THE "YES" BREATH by The Hendricks Institute
YES BREATH INSTRUCTIONS:
Sit down in a comfortable chair, towards the front, so that just your pelvis rests on the chair and your feet are flat on the floor.
Rest your hands on your thighs or your waist.
Begin by inhaling and letting your stomach expand with your breath.
As your stomach expands slightly, let your pelvis roll forward and your spine extend while you bring your head up.
As you exhale, let your head drop down and your pelvis drop back. You'll find that your body makes a natural "C" shape.
Repeat the in-breath and the out-breath, allowing your breath to lead the movement.
THINGS TO NOTICE:
When I breathe in, I relax my belly-muscles and let my spine flex so that my chin and head tilt up, at the same time rolling forward on my sit-bones.
When I breathe out, I roll backward on my sit-bones and tilt my chin/head down. (I’m exaggerating the movements for training purposes. You don’t need to make them quite so large.)
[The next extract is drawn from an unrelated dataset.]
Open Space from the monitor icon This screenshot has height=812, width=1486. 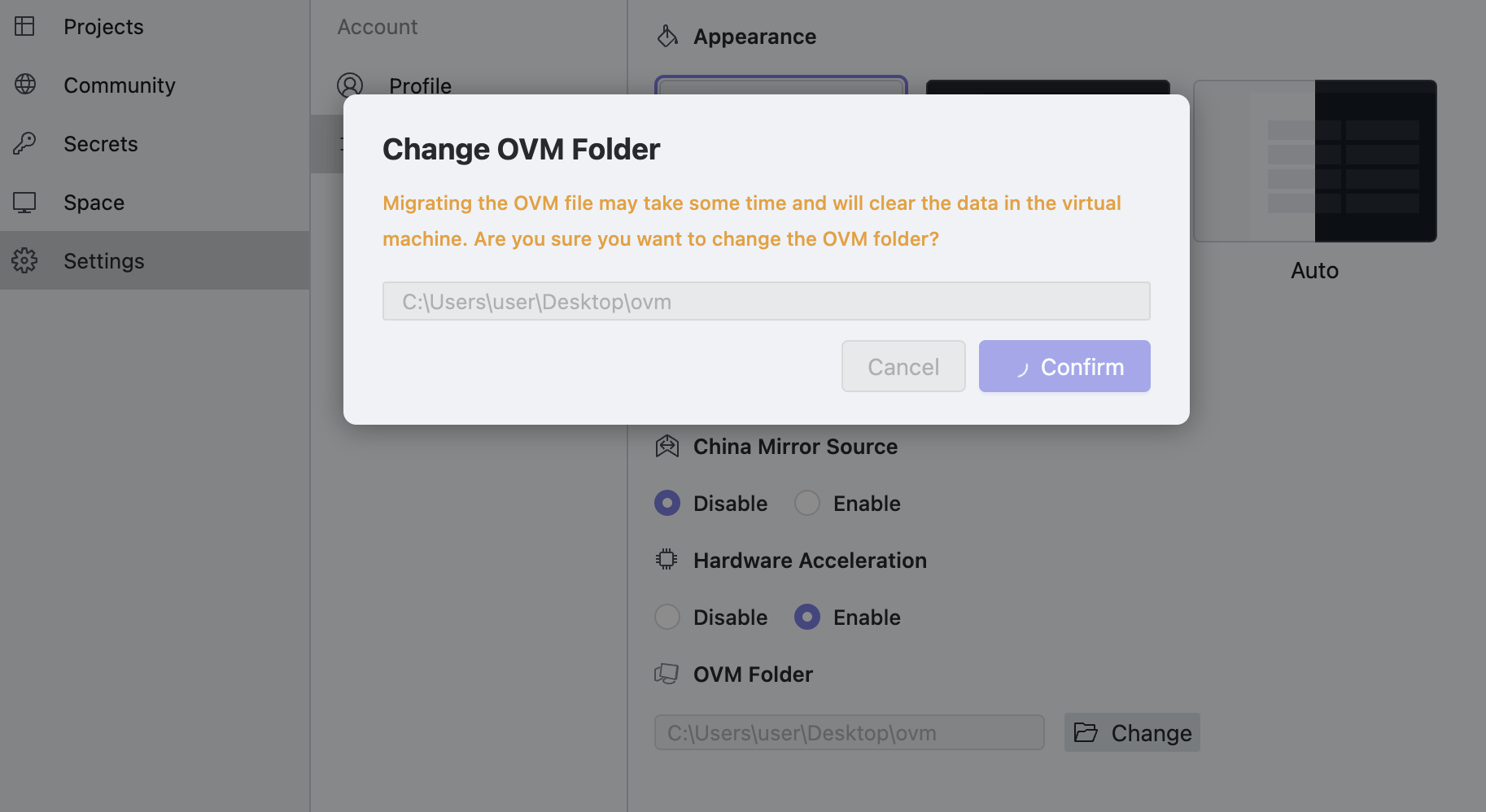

Our students call it the “Yes Breath” because it looks and feels like a whole-body “Yes.”
HERE’S WHY IT FEELS SO GOOD:
When you breathe naturally, your body is designed to flex in a certain way that allows your whole body to participate. Most of us lose this natural kind of breathing through years of uncomfortable desks and chairs, too-tight clothing, physical and psychological trauma. When our breathing is under stress, we tense the belly-muscles and stiffen our spines.
Yes Breathing is a direct antidote to stressed breathing. If you take a few minutes a day for a week or so to learn how to do re-acquaint yourself with natural whole-body breathing, your body and mind will thank you every day of your life.